◆ What you need to do: Reproduce word for word the lines between those holding "Task: Uncheck visibility" and "This screenshot has height=322, width=605.", inclusive, and nothing else from the data below.

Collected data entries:
Segment Open

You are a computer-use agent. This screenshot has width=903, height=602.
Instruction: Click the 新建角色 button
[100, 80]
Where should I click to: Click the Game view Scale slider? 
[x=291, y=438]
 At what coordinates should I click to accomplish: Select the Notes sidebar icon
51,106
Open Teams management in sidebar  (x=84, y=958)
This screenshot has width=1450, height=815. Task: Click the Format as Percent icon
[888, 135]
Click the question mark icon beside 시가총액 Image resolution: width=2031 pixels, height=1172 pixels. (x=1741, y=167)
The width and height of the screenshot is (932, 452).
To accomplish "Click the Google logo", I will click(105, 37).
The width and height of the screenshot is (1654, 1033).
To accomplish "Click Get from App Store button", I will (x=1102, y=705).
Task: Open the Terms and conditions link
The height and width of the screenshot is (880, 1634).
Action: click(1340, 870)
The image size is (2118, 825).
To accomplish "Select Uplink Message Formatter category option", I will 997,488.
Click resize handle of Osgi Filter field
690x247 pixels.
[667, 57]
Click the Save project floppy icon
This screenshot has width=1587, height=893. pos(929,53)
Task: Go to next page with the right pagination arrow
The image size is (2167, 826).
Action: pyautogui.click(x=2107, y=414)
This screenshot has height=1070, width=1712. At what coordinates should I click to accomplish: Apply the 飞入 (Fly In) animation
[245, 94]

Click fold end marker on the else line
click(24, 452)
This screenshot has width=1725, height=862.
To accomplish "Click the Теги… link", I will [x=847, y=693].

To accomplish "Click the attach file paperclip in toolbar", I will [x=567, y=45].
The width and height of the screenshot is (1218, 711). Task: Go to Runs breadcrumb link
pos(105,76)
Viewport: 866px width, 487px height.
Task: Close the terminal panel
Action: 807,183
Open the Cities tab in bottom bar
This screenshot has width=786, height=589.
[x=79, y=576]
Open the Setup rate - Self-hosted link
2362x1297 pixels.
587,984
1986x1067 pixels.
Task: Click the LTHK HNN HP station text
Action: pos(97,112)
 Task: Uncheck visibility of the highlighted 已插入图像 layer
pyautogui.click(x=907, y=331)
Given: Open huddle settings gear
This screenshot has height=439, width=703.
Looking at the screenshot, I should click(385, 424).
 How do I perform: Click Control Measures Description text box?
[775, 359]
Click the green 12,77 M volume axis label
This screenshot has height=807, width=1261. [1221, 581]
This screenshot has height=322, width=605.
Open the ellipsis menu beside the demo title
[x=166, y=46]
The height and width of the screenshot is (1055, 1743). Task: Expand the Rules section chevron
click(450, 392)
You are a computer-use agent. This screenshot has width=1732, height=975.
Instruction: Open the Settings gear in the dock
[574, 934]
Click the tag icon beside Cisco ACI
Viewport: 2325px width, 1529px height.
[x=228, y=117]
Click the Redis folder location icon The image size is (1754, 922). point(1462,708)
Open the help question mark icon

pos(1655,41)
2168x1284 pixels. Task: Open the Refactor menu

Segment Closed

◆ Worked solution:
 Task: Uncheck visibility of the highlighted 已插入图像 layer
pyautogui.click(x=907, y=331)
Given: Open huddle settings gear
This screenshot has height=439, width=703.
Looking at the screenshot, I should click(385, 424).
 How do I perform: Click Control Measures Description text box?
[775, 359]
Click the green 12,77 M volume axis label
This screenshot has height=807, width=1261. [1221, 581]
This screenshot has height=322, width=605.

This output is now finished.